# Visualisierung des SSL-Handshakes



## Gast (17. Mai 2007)

Hi, 

ich möchte die Daten, die während des Handshakes bei SSL-Verbindungsaufbau zwischen Client und Server ausgetauscht werden, visualisieren.

Wenn man den Code:

```
import java.net.*;
import java.io.*;
import javax.net.ssl.*;
import java.security.cert.Certificate;

public class SSLSocketClient {
    public static void main(String[] args) throws Exception {
		// Install the all-trusting trust manager
		TrustManager[] trustAllCerts = new TrustManager[]{
			new X509TrustManager() {
				public java.security.cert.X509Certificate[] getAcceptedIssuers() {
					return null;
				}
				public void checkClientTrusted(java.security.cert.X509Certificate[] certs, String authType) {
				}
				public void checkServerTrusted(java.security.cert.X509Certificate[] certs, String authType) {
				}
			}
		};
		try {
			SSLContext sc = SSLContext.getInstance("TLS");
			sc.init(null, trustAllCerts, new java.security.SecureRandom());
		
			SSLSocketFactory factory =sc.getSocketFactory();
			SSLSocket socket =(SSLSocket)factory.createSocket(args[0], 443);
	
		
			PrintWriter out = new PrintWriter(
					  			new BufferedWriter(
					  			  new OutputStreamWriter(socket.getOutputStream())));

	    	out.println("GET / HTTP/1.0");
	    	out.println();
	    	out.flush();

	 	    if (out.checkError()) System.out.println("SSLSocketClient:  java.io.PrintWriter error");

	  	    /*BufferedReader in = new BufferedReader(
					    			new InputStreamReader(socket.getInputStream()));

	    	String inputLine;
	    	while ((inputLine = in.readLine()) != null)
			System.out.println(inputLine);
	    	in.close();*/
	    
	    	out.close();
			socket.close();
    	}
 		catch (Exception e) {
 			System.out.println(e);
		}
	}
}
```
z.B. mit


> java -Djavax.net.debug=ssl SSLSocketClient amazon.de


ausführt, dann werden die Daten des Handshakes in der Konsole ausgegeben.

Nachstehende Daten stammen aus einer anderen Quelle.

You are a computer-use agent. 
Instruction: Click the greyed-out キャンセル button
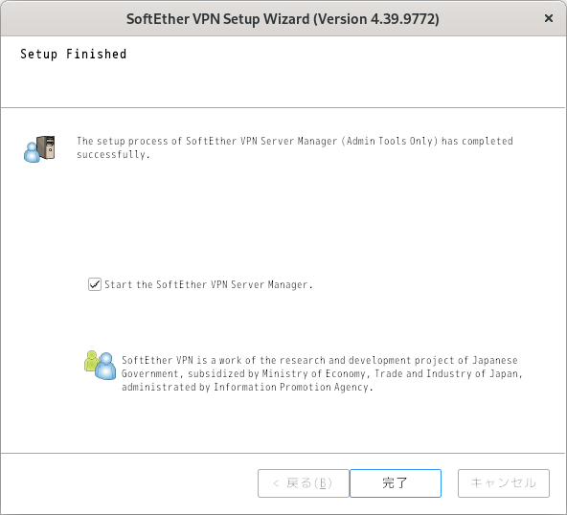[x=504, y=483]
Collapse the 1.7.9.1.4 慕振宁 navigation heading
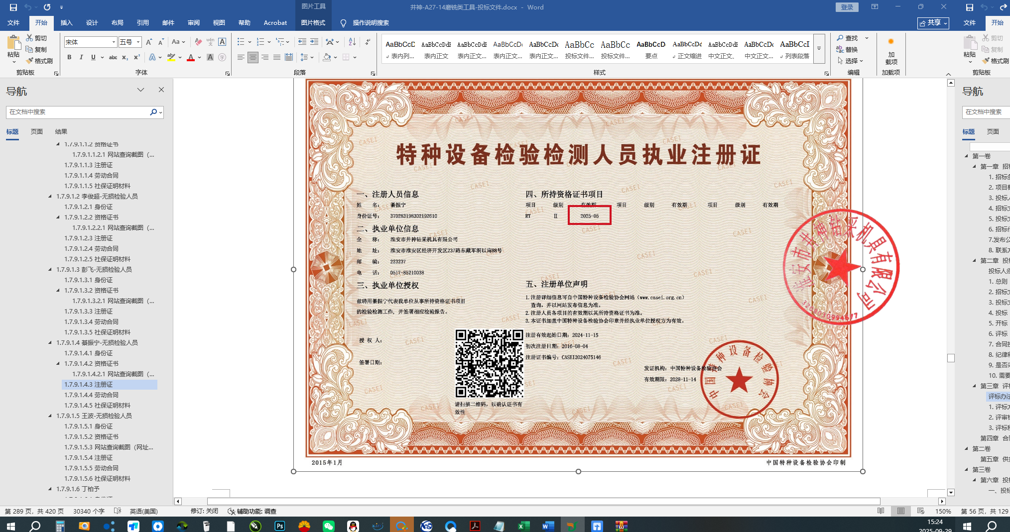The height and width of the screenshot is (532, 1010). tap(50, 342)
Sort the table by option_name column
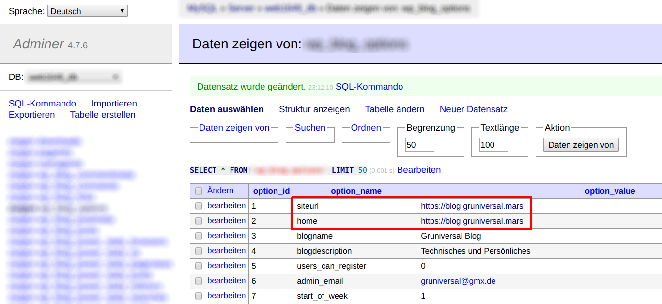This screenshot has width=662, height=304. click(x=355, y=191)
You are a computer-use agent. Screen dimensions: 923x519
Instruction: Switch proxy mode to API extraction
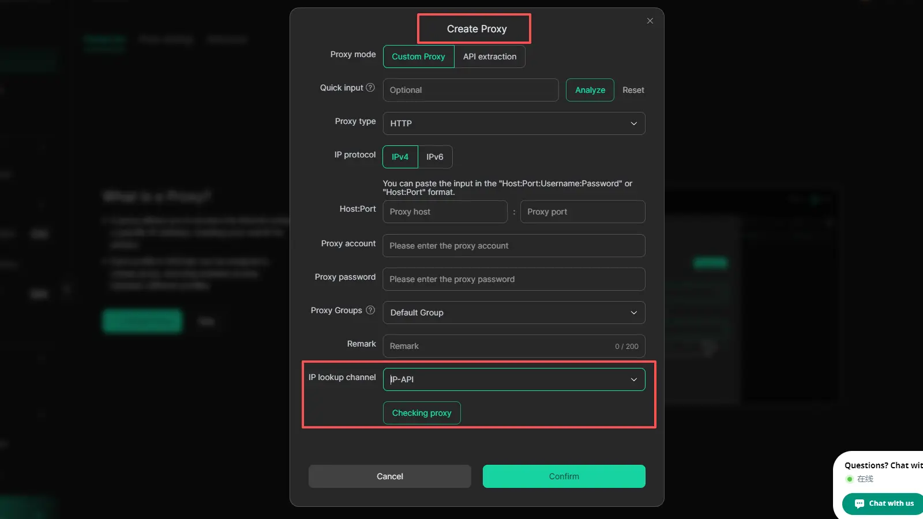click(x=489, y=57)
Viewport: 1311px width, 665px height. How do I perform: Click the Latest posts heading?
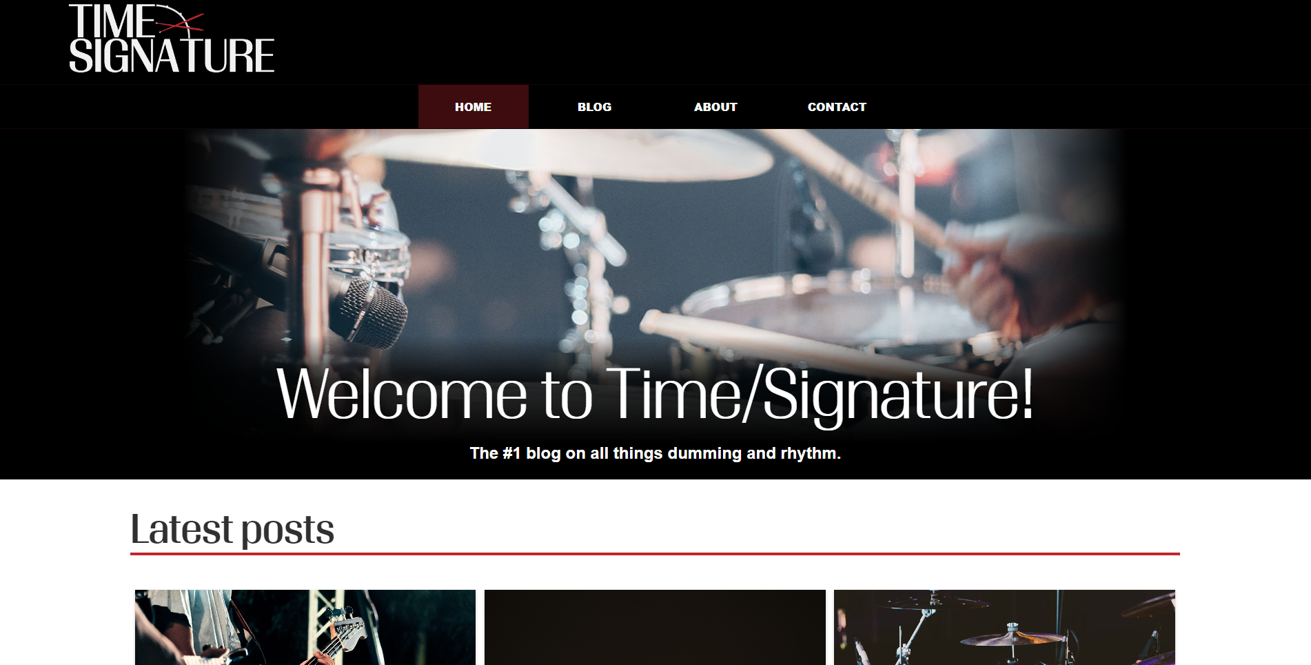point(232,530)
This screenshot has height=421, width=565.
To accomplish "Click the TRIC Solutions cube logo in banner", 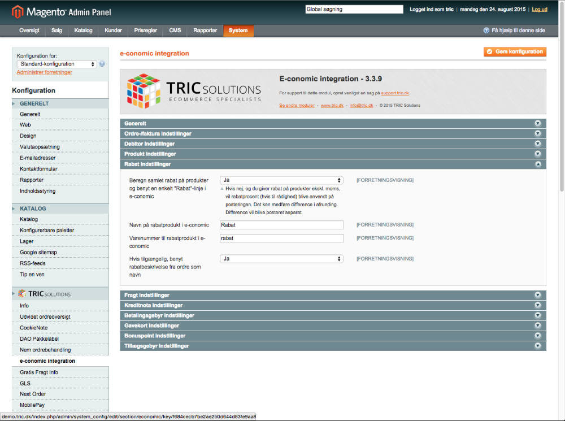I will pos(141,90).

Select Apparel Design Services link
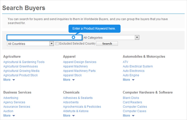[x=80, y=62]
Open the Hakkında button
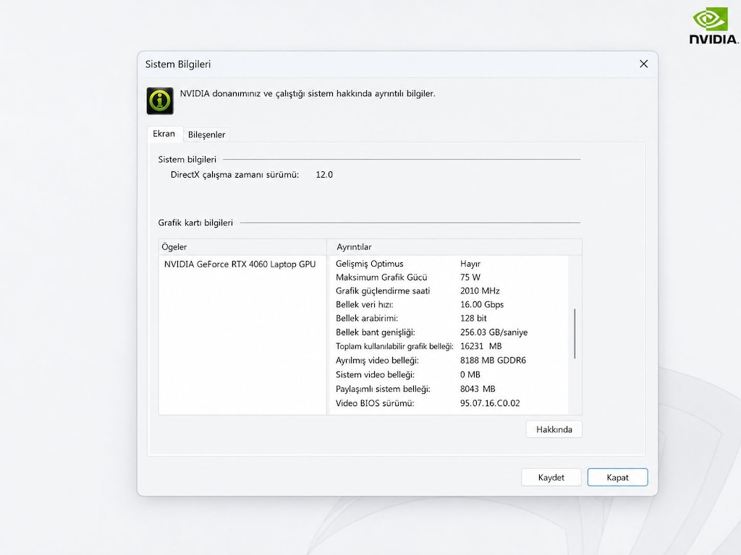741x555 pixels. [x=554, y=429]
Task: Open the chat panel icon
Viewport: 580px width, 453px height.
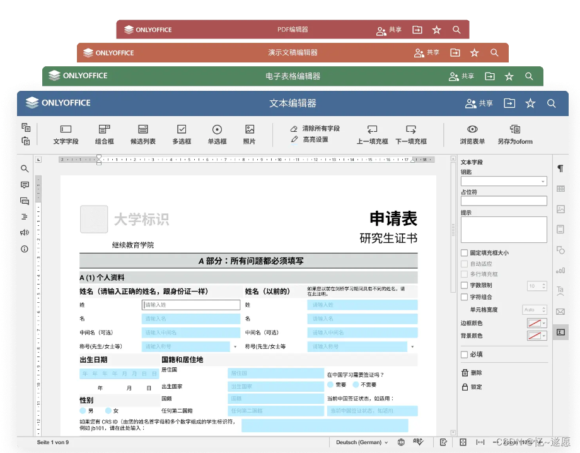Action: point(24,201)
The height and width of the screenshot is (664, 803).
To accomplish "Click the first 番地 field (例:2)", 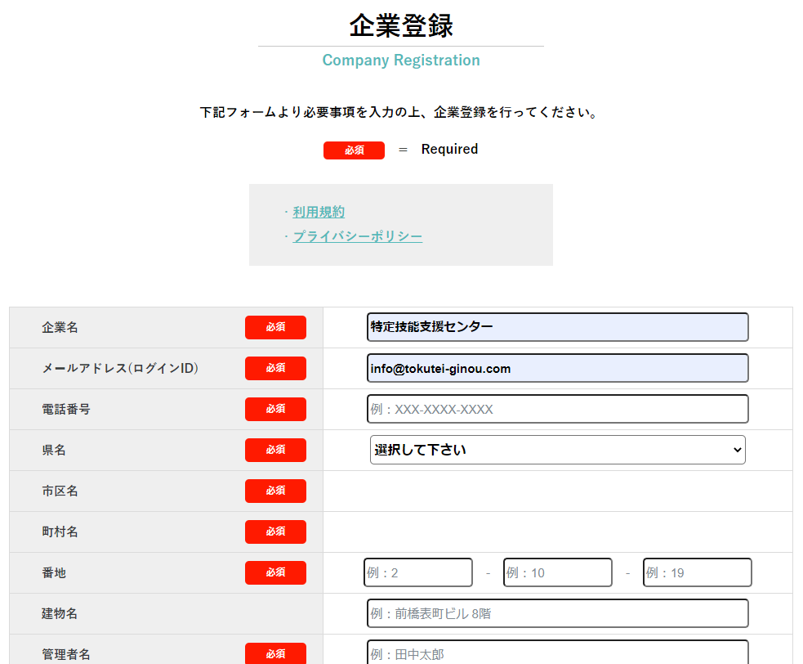I will click(418, 572).
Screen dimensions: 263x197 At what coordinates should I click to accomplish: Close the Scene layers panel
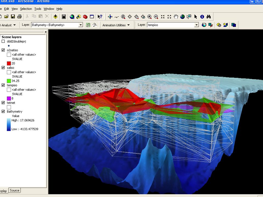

Kann ich diese Ausgabe irgendwie per Code abfangen und z.B. in einem String im Programm abspeichern?


----------



## Gast (17. Mai 2007)

? Hey, das ist mein Thread! 
Es hat sich leider noch nichts erledigt...


----------



## Wildcard (17. Mai 2007)

hmm... mal versucht den OutputStream anzuzapfen?


----------



## Gast (18. Mai 2007)

Das wär ne Idee... ich probiers mal aus. Danke!


----------